Class LineWordReader

  • All Implemented Interfaces:
    WordReader, java.io.Serializable

    public class LineWordReader
    extends java.lang.Object
    implements WordReader, java.io.Serializable
    A trivial WordReader that considers each line of a document a single word.

    The intended usage of this class is that of indexing stuff like lists of document identifiers: if the identifiers contain nonalphabetical characters, the default FastBufferedReader might do a poor job.

    Note that the non-word returned by next(MutableString, MutableString) is always empty.

    See Also:
    Serialized Form
    • Constructor Summary

      Constructors 
      Constructor Description
      LineWordReader()  
    • Method Summary

      All Methods Instance Methods Concrete Methods 
      Modifier and Type Method Description
      LineWordReader copy()
      Returns a copy of this word reader.
      boolean next​(MutableString word, MutableString nonWord)
      Extracts the next word and non-word.
      LineWordReader setReader​(java.io.Reader reader)
      Resets the internal state of this word reader, which will start again reading from the given reader.
      • Methods inherited from class java.lang.Object

        clone, equals, finalize, getClass, hashCode, notify, notifyAll, toString, wait, wait, wait
    • Constructor Detail

      • LineWordReader

        public LineWordReader()
    • Method Detail

      • next

        public boolean next​(MutableString word,
                            MutableString nonWord)
                     throws java.io.IOException
        Description copied from interface: WordReader
        Extracts the next word and non-word.

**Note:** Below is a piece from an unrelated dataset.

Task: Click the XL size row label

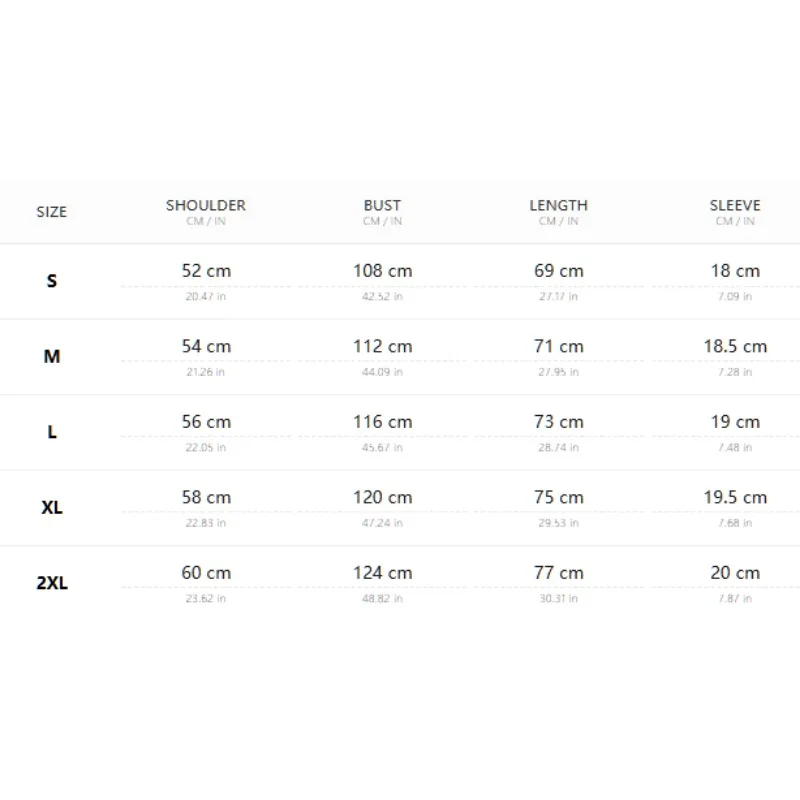Action: (52, 507)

        If this method returns true, a new non-empty word, and possibly a new non-word, have been extracted. It is acceptable that the first call to this method after creation or after a call to WordReader.setReader(Reader) returns an empty word. In other words both word and nonWord are maximal.

        Specified by:
        next in interface WordReader
        Parameters:
        word - the next word returned by the underlying reader.
        nonWord - the nonword following the next word returned by the underlying reader.
        Returns:
        true if a new word was processed, false otherwise (in which case both word and nonWord are unchanged).
        Throws:
        java.io.IOException
      • setReader

        public LineWordReader setReader​(java.io.Reader reader)
        Description copied from interface: WordReader
        Resets the internal state of this word reader, which will start again reading from the given reader.
        Specified by:
        setReader in interface WordReader
        Parameters:
        reader - the new reader providing characters.
        Returns:
        this word reader.
      • copy

        public LineWordReader copy()
        Description copied from interface: WordReader
        Returns a copy of this word reader.

        This method must return a word reader with a behaviour that matches exactly that of this word reader.

        Specified by:
        copy in interface WordReader
        Returns:
        a copy of this word reader.